Post-Kala-Azar Dermal Leishmaniasis: A Paradigm of Paradoxical Immune Reconstitution Syndrome in Non-HIV/AIDS Patients

1The Leishmaniasis Research Group, Sudan
2Institute of Endemic Diseases, University of Khartoum, P.O. Box 45235, 11111 Khartoum, Sudan
3The Central Laboratory, Ministry of Science & Communications, 7099 Khartoum, Sudan
4Tropical Diseases Hospital, Omdurman, Sudan

Received 22 November 2012; Accepted 21 February 2013

Academic Editor: Abul Faiz

Copyright © 2013 Eltahir Awad Gasim Khalil et al. This is an open access article distributed under the Creative Commons Attribution License, which permits unrestricted use, distribution, and reproduction in any medium, provided the original work is properly cited.

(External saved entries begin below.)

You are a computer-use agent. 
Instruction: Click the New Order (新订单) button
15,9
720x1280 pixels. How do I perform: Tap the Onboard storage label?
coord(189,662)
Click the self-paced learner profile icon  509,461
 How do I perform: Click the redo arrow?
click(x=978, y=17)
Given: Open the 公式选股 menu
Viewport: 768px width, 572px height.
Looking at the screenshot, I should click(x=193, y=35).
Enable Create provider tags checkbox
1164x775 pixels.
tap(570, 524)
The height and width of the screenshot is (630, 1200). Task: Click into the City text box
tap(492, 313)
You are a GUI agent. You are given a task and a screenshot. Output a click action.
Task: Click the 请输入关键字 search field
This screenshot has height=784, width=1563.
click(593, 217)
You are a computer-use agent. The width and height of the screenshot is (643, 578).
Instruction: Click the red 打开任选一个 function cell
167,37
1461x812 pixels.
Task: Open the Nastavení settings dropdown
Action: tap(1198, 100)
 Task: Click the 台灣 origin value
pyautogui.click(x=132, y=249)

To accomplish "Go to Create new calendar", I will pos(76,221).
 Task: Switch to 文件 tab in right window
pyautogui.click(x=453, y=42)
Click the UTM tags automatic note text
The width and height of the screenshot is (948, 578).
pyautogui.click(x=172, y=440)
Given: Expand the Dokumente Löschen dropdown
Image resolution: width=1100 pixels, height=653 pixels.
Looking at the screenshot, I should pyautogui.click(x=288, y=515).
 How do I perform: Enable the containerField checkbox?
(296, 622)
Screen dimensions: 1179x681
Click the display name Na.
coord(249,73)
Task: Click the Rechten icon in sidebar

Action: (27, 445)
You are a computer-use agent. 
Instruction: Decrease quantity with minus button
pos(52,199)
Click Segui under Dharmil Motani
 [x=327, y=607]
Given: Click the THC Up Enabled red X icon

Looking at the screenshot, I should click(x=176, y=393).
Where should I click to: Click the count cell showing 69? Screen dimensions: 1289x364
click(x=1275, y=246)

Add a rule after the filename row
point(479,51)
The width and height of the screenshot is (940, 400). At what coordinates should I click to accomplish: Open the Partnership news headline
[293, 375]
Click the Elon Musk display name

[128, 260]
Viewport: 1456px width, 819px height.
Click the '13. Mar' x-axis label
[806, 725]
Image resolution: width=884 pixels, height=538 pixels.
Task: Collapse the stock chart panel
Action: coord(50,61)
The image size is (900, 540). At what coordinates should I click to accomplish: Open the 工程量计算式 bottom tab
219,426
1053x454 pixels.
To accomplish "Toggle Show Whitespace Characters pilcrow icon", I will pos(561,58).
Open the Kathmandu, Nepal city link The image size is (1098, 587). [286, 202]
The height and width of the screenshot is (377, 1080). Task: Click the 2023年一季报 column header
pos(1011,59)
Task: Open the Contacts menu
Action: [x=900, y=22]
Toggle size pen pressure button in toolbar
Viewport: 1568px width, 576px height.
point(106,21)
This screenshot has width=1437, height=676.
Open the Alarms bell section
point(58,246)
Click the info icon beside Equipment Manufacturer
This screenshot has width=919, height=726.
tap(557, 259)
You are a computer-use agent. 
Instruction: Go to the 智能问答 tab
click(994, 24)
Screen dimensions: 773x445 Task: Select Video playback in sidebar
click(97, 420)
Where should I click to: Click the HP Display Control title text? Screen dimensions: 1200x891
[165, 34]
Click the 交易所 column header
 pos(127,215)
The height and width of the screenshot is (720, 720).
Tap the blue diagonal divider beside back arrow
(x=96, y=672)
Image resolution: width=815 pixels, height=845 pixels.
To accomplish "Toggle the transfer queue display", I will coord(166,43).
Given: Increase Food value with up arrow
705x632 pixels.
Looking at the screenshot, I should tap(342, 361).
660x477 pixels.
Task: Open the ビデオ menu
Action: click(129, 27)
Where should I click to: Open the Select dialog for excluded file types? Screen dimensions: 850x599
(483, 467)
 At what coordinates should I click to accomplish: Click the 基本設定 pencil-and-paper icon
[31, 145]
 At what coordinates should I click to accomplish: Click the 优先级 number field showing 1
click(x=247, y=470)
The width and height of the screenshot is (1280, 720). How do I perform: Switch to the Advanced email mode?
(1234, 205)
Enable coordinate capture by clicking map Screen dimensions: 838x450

Visceral leishmaniasis (VL) is a parasitic disease characterized by immune suppression. Successful treatment is usually followed by immune reconstitution and a dermatosis called post-Kala-azar dermal leishmaniasis (PKDL). Recently, PKDL was described as one of the immune reconstitution syndromes (IRISs) in HIV/VL patients on HAART. This study aimed to present PKDL as a typical example of paradoxical IRIS in non-HIV/AIDS individuals. Published and new data on the pathogenesis and healing of PKDL was reviewed and presented. The data suggested that PKDL is a typical example of paradoxical IRIS, being a new disease entity that follows VL successful treatment and immune recovery. PKDL lesions are immune inflammatory in nature with granuloma, adequate response to immunochemotherapy, and an ensuing hypersensitivity reaction, the leishmanin skin test (LST). The data also suggested that the cytokine patterns of PKDL pathogenesis and healing are probably as follows: an active disease state dominated by IL-10 followed by spontaneous/treatment-induced IL-12 priming, IL-2 stimulation, and INF-γ production. INF-γ-activated macrophages eliminate the Leishmania parasites/antigen to be followed by LST conversion and healing. In conclusion, PKDL is a typical example of paradoxical IRIS in non-HIV/AIDS individuals with anti-inflammatory cytokine patterns that are superseded by treatment-induced proinflammatory cytokines and lesions healing.